Le 20 mars, le gouvernement a réuni les acteurs du secteur de la défense à Bercy pour dévoiler la manière dont il compte financer l'effort de guerre. Le ministre de l'Economie Eric Lombard a révélé le lancement d'un nouveau fonds de la BPI de 450 millions d'euros pour permettre aux Français de financer le secteur de la défense. 

Investir de la sorte est intéressant, hors de toute considération philosophique ou patriotique. Première bonne raison: c’est tout simplement plus intelligent que de laisser dormir l’argent sur son compte courant, en attendant qu’il se fasse grignoter par l’inflation.

En moyenne, 8.000 euros dorment sur le compte courant des Français et ne rapportent rien, parce que leur propriétaire ne sait pas quoi en faire.

Aussi, le ticket d’entrée est raisonnable, à hauteur de 500 euros. Et ce seront quelques milliers d’euros au maximum. L'épargne sera ensuite bloquée pour au moins cinq ans.

Enfin, la défense est un des secteurs qui a le plus gros effet d’entraînement sur le reste de l’économie : 1 euro investi, c’est 2 euros de PIB en quelques années, ce qui est bon pour la croissance et l’emploi.    

Un meilleur rendement que le livret A

Un fonds prend des participations dans des entreprises, soit 4.000 dans le secteur de la défense en France, pour leur permettre de se développer. Il est donc impossible de garantir un taux d’intérêt fixe au départ.

Mais ces entreprises vont bénéficier de beaucoup d’argent frais (les particuliers mais aussi les banques) pour se renforcer. Elles auront des commandes publiques garanties, donc elles vont gagner de l’argent, mais au bout de quelques années.

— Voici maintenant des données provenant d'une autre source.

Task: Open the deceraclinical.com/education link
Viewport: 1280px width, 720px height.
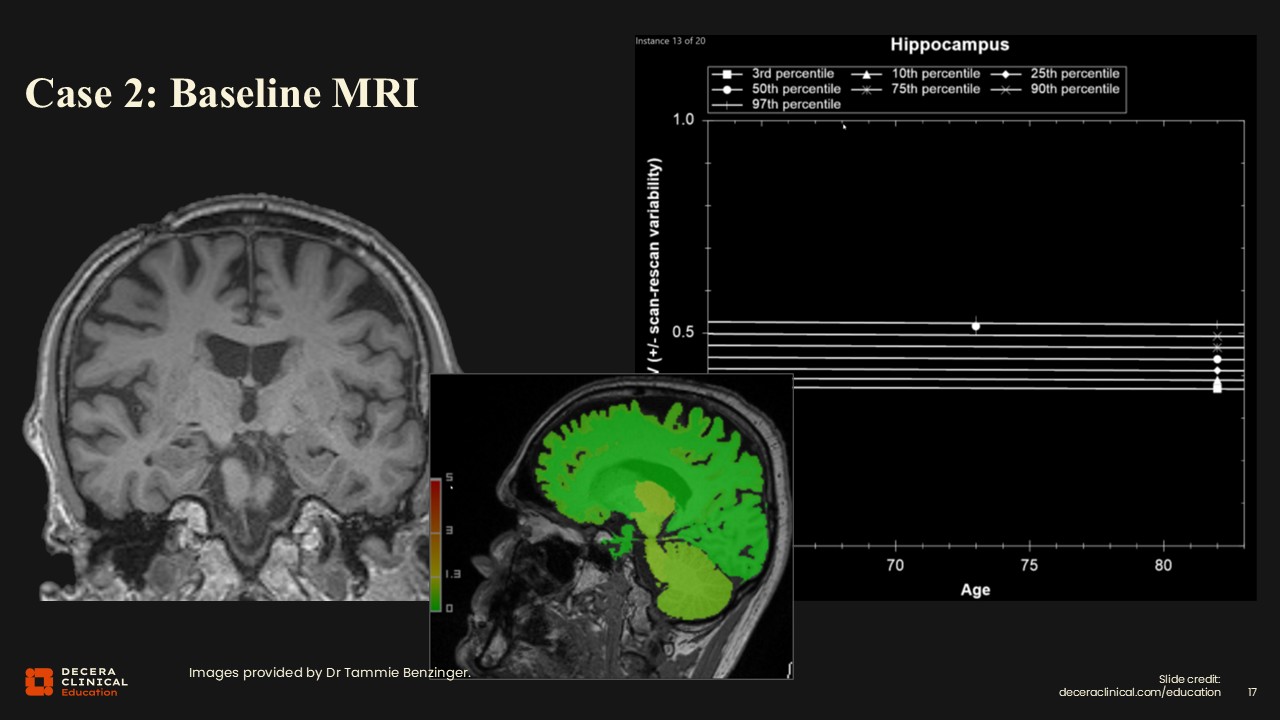Action: (x=1139, y=692)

Et au vu des perspectives d’activité, un rendement de 5% minimum par an paraît envisageable. Sauf qu'il ne sera pas possible de toucher l’argent tout de suite.

A titre de comparaison, 1.000 euros sur le livret A rapporte 24 euros chaque année. Dans 5 ans, 130 euros auront été accumulés. Avec ce nouveau fonds, vous gagnerez facilement le double, mais vous les toucherez plus tard, dans trois à cinq ans.

Un placement risqué ?

En théorie, il est possible de perdre de l'argent si les entreprises se plantent. Sauf que beaucoup d’entreprises se trouvent dans ce fonds, ce qui limite les risques de catastrophe.

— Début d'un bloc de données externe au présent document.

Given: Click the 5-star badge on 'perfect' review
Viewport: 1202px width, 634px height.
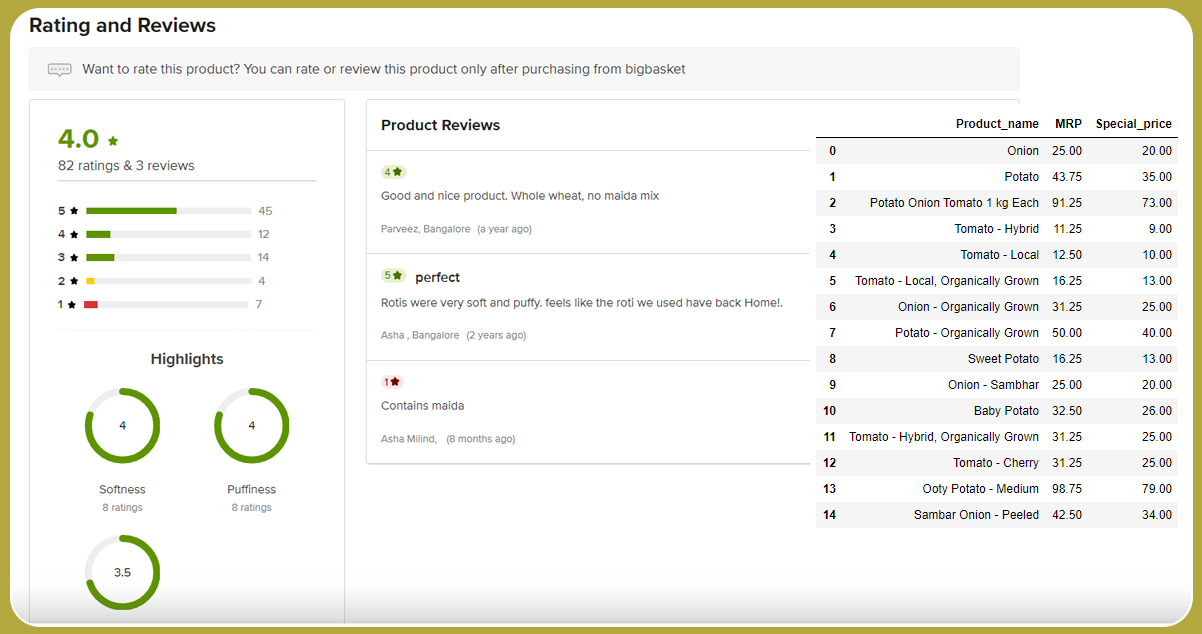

Les perspectives d’activité sont bonnes, donc au final c’est un placement peu risqué. Le seul inconvénient est que l'argent reste immobilisé au moins 5 ans.

Hors de toute considération strictement financière, reste celle de la moralité. Au cours d'une conférence de presse, le ministre des Armées Sébastien Lecornu affirmait que "produire des armes n'est pas sale" et que "ce ne sont pas les armes le problème, mais ce qu'on en fait".

"Sans parler de morale et d'éthique, c'est un secteur particulier et il faut en avoir conscience. Le secteur de l'industrie de défense n'est pas un secteur comme les autres", indique François Mattens, co-fondateur de Défense Angels, réseau d'investisseurs privés dédié à la défense, à RMC.

Un investissement pour soutenir "la souveraineté de la nation"

Pour ce précurseur de ce type de placement, satisfait de voir ce nouveau fonds, le projet est évident face à l'actualité. "Je pense que tout le monde a conscience que le contexte a énormément changé avec l'Ukraine et avec une pression géopolitique et sécuritaire qui s'exerce sur la France et ça oblige à trouver de nouveaux mécanismes de financement", dit-il.

L'objectif est surtout de démontrer qu'il n'est pas incompatible de faire de l'investissement "en soutenant la souveraineté de la nation". Il s'agirait, d'après le spécialiste, de dire aux Français qui souhaitent s'engager et soutenir l'effort de défense, sans être militaire, que cette démarche est possible en mobilisant une partie de leur épargne.